## Task prompt
In the records below, find the line containing "Privacy Policy (58, 2564)" and return it together with every later line, exactly as written; pictures are to be omitted.

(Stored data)
----------------------------------------

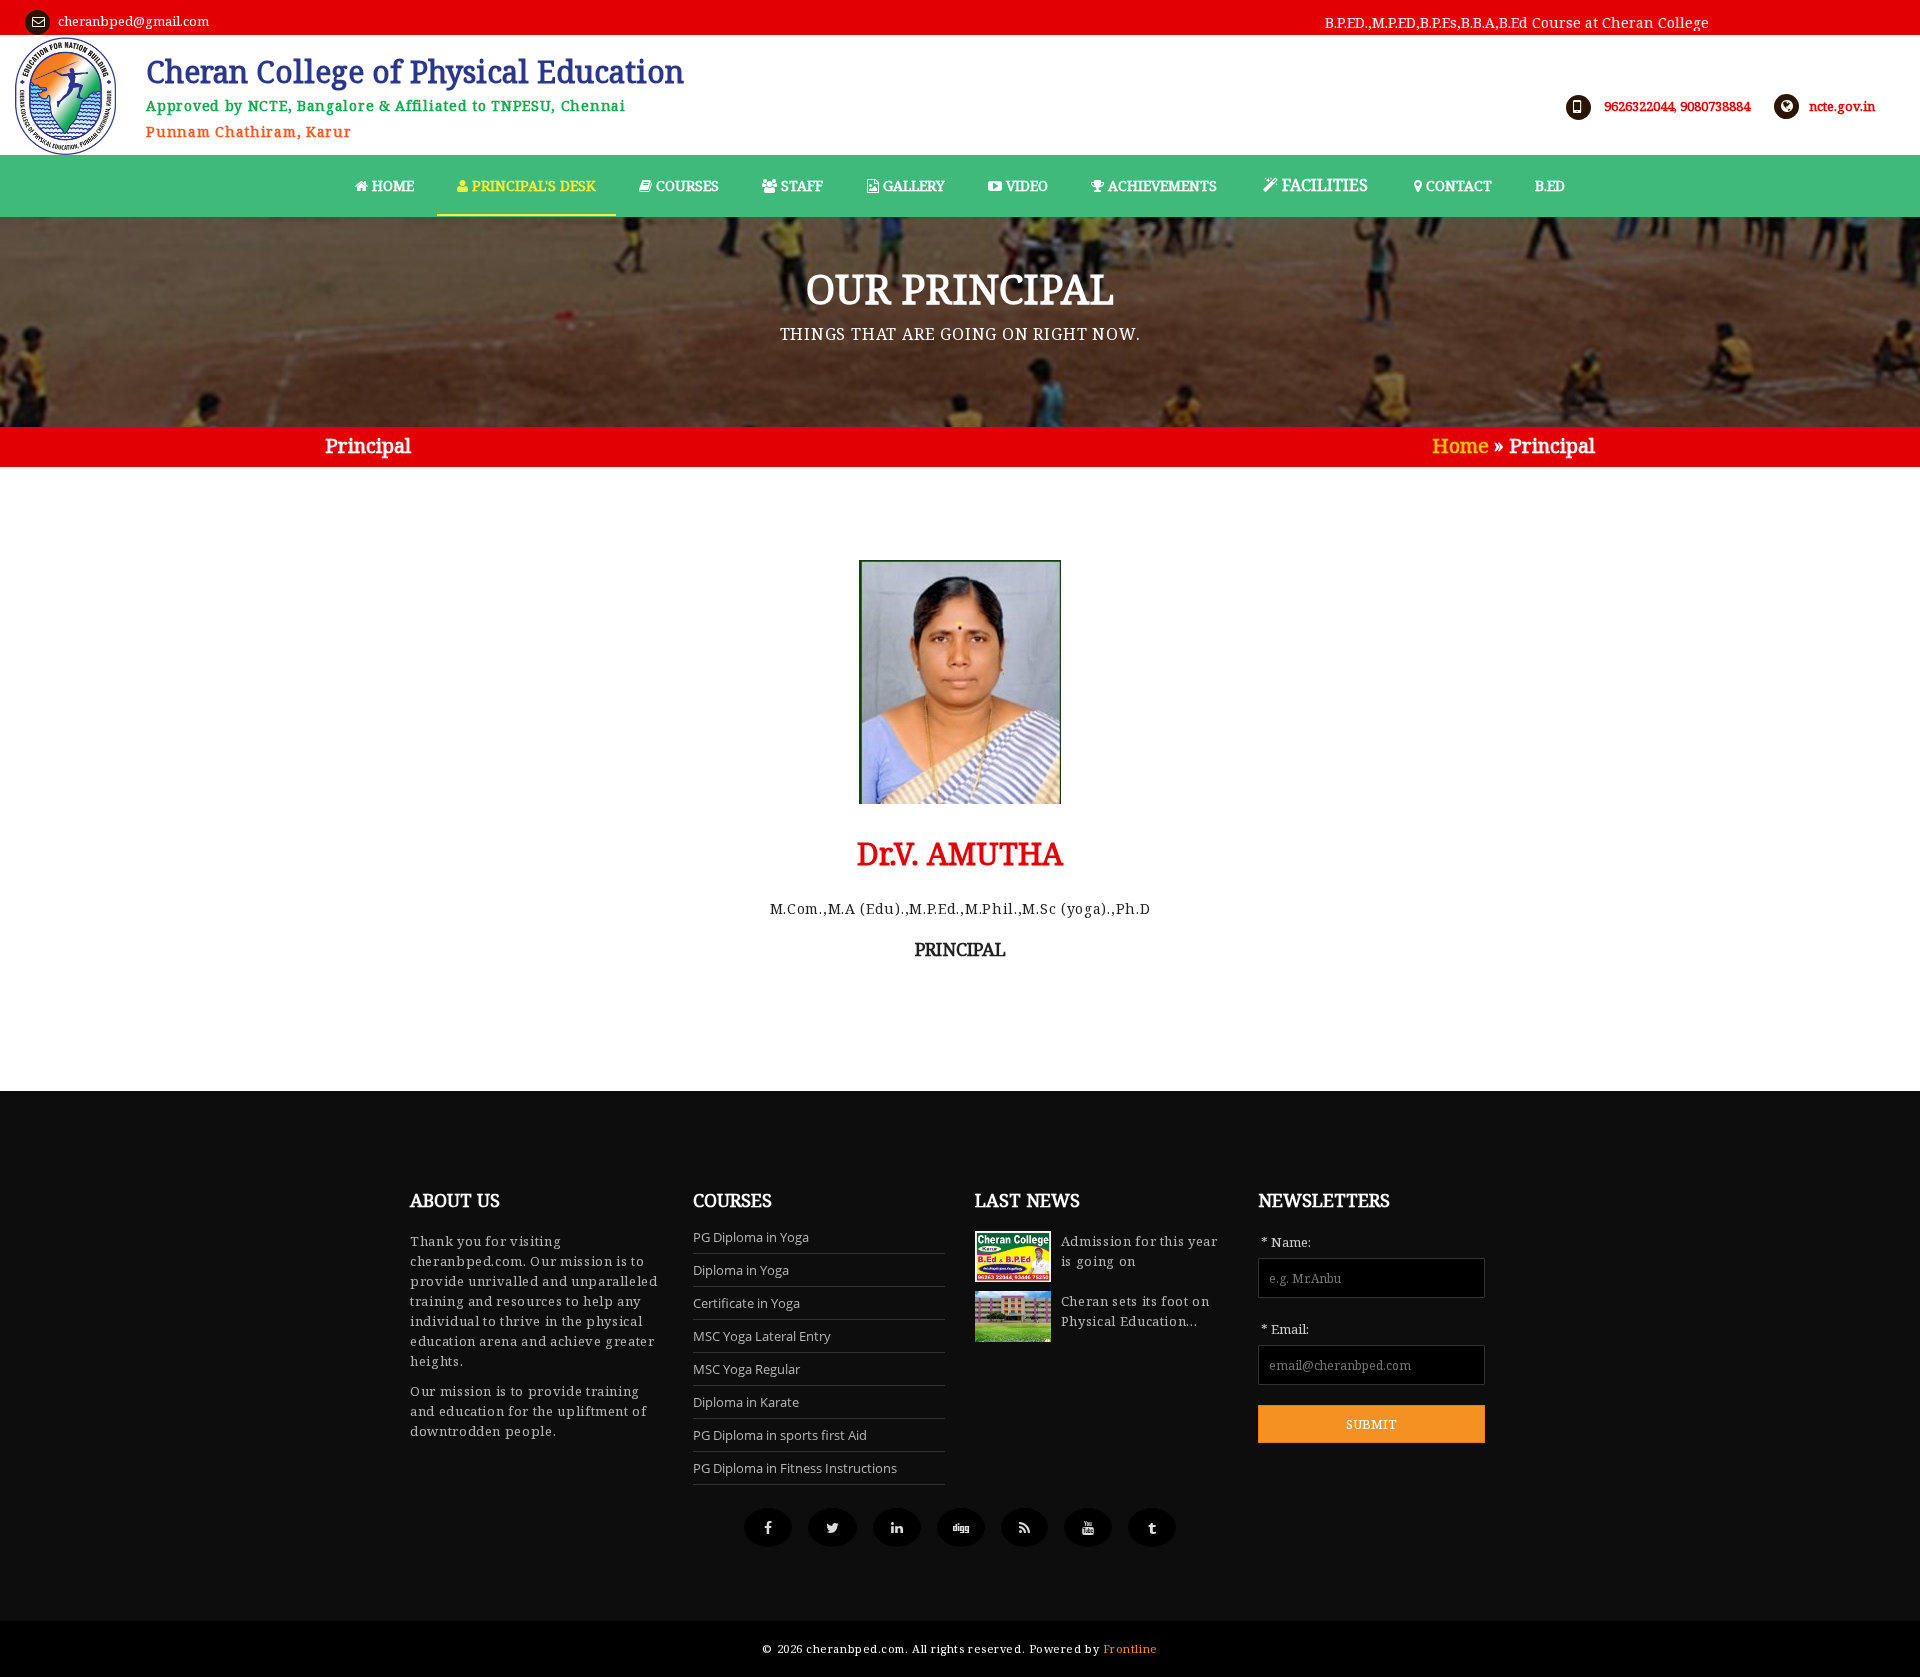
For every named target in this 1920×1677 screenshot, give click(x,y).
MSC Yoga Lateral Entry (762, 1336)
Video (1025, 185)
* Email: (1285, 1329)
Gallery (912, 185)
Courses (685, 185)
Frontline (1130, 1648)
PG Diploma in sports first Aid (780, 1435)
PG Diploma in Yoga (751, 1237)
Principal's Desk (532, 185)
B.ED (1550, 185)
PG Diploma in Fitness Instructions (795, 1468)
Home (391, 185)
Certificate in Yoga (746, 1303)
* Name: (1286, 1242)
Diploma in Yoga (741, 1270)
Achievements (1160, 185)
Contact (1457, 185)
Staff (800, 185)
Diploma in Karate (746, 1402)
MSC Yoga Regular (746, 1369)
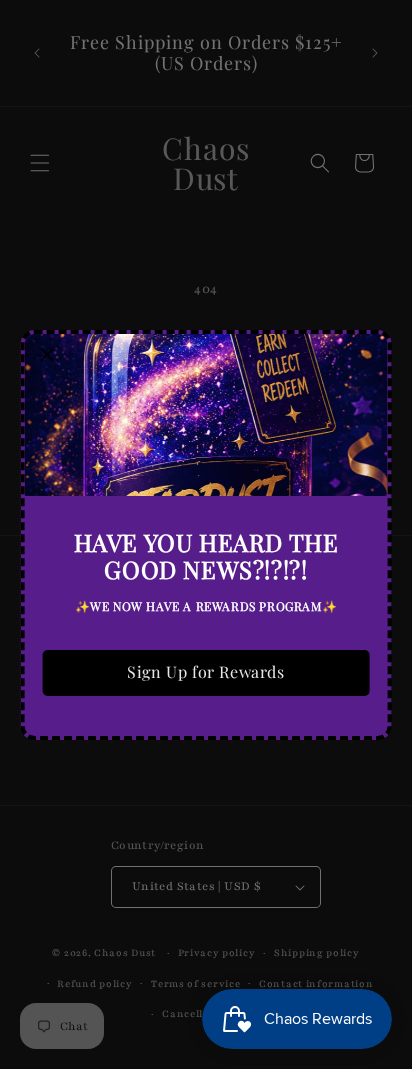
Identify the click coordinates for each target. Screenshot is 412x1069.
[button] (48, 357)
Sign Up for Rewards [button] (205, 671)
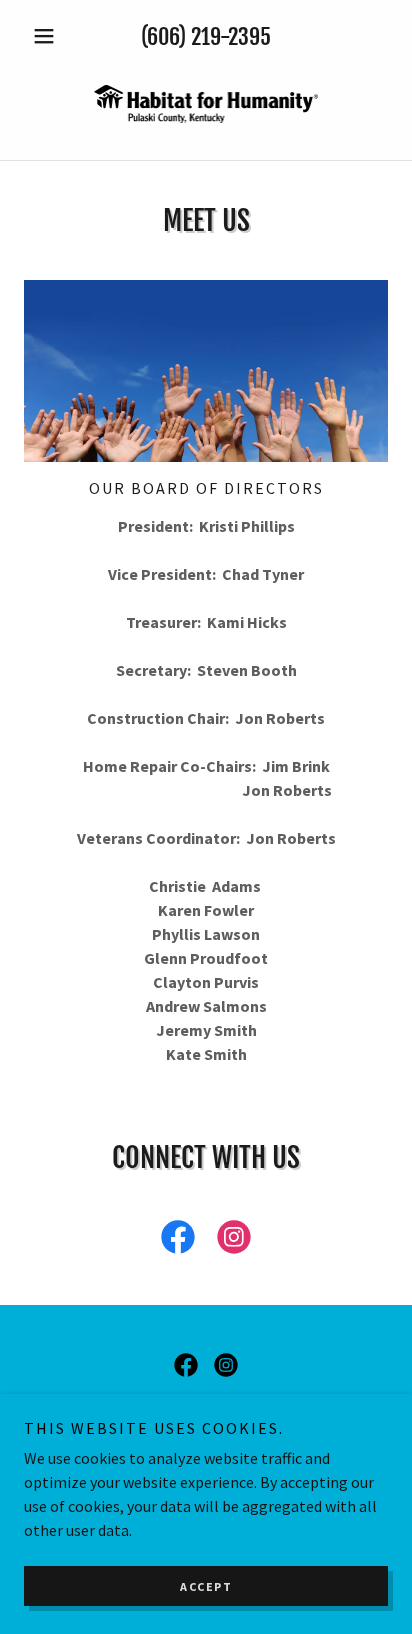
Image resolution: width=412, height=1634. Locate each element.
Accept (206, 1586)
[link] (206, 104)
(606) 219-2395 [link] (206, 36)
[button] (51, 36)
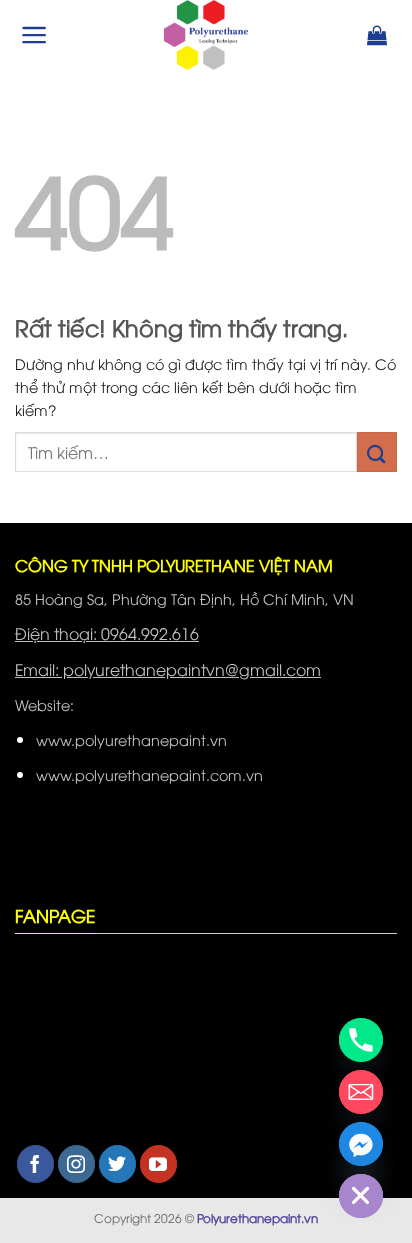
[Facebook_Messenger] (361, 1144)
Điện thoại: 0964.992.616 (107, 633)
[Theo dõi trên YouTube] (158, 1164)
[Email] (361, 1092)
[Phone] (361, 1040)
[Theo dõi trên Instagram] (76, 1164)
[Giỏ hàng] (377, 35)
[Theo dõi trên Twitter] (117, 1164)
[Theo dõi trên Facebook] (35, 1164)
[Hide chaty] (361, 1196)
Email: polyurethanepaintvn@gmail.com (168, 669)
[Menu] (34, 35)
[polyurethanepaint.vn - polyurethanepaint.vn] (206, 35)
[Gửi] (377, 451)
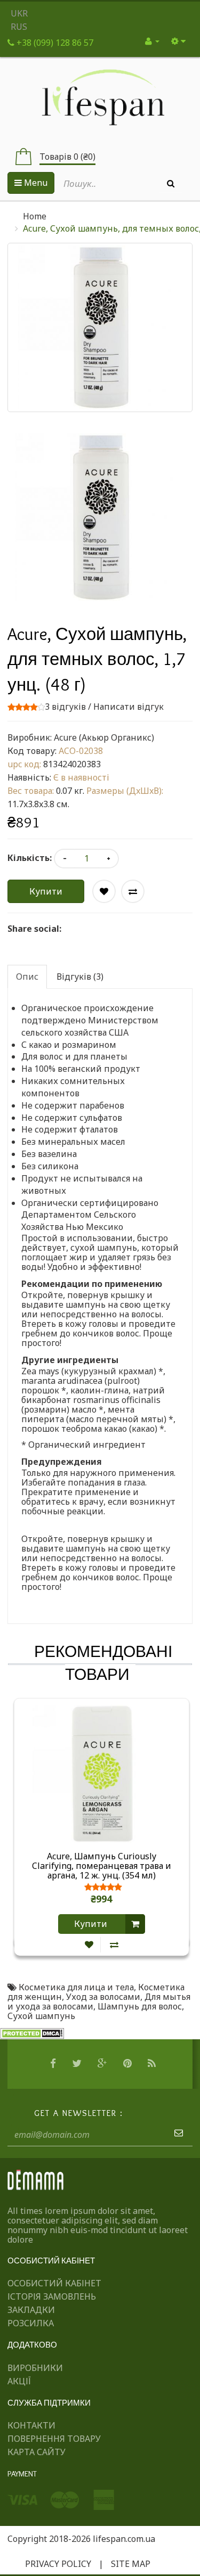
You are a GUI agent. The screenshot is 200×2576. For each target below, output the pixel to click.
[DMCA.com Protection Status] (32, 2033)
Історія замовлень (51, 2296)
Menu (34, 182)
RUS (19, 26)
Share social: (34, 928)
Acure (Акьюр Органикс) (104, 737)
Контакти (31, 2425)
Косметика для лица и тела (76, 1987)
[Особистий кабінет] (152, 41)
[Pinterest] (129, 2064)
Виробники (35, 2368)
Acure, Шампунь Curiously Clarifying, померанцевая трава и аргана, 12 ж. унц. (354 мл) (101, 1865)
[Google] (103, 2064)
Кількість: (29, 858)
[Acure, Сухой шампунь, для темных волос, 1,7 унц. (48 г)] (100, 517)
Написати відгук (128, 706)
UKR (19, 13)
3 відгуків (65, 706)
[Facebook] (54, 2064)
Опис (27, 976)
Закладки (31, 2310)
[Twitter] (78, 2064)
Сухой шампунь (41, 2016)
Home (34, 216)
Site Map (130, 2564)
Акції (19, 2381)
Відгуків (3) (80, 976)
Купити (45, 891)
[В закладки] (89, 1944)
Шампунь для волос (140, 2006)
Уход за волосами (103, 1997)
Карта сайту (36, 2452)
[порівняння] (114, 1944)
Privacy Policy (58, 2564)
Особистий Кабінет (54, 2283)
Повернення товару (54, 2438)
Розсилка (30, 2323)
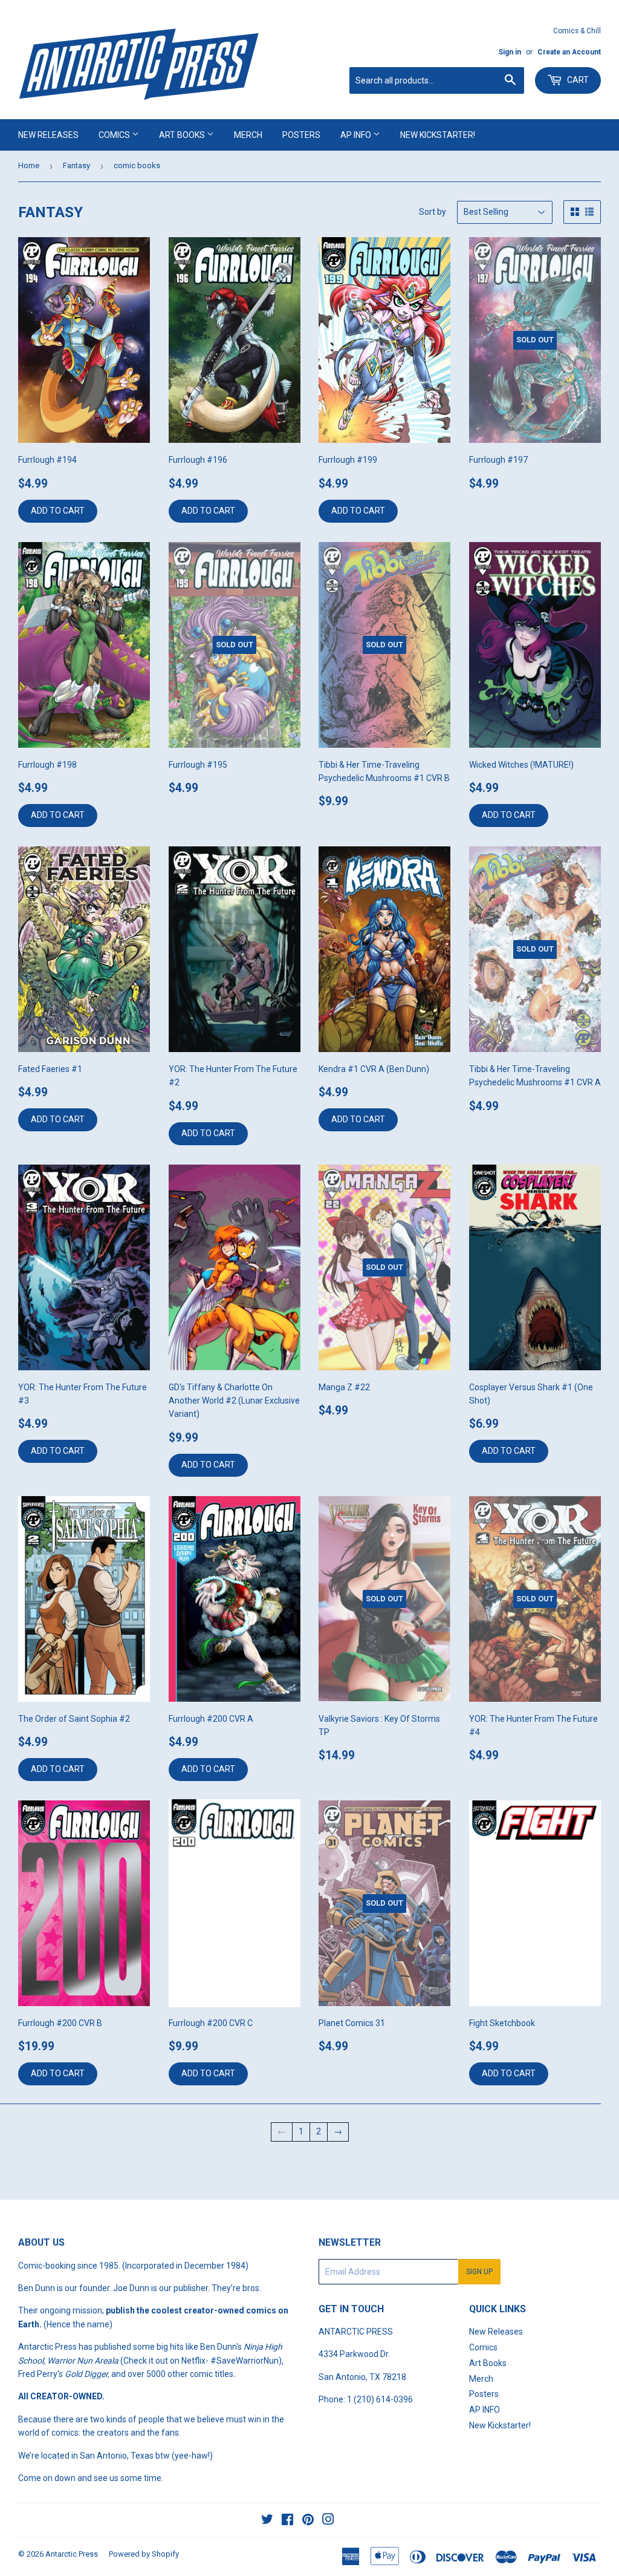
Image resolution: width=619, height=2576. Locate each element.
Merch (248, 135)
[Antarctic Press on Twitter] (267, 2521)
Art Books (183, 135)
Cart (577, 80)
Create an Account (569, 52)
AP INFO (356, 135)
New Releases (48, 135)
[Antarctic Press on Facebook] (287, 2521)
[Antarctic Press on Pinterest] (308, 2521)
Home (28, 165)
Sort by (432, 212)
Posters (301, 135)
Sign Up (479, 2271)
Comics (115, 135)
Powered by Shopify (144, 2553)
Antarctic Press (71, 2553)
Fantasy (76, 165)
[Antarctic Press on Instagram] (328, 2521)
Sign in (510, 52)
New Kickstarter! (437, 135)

----------------------------------------

## Exercise solution
Privacy Policy (58, 2564)
Особистий Кабінет (54, 2283)
Повернення товару (54, 2438)
Розсилка (30, 2323)
Image resolution: width=619, height=2576. Locate each element.
Merch (248, 135)
[Antarctic Press on Twitter] (267, 2521)
Art Books (183, 135)
Cart (577, 80)
Create an Account (569, 52)
AP INFO (356, 135)
New Releases (48, 135)
[Antarctic Press on Facebook] (287, 2521)
[Antarctic Press on Pinterest] (308, 2521)
Home (28, 165)
Sort by (432, 212)
Posters (301, 135)
Sign Up (479, 2271)
Comics (115, 135)
Powered by Shopify (144, 2553)
Antarctic Press (71, 2553)
Fantasy (76, 165)
[Antarctic Press on Instagram] (328, 2521)
Sign in (510, 52)
New Kickstarter! (437, 135)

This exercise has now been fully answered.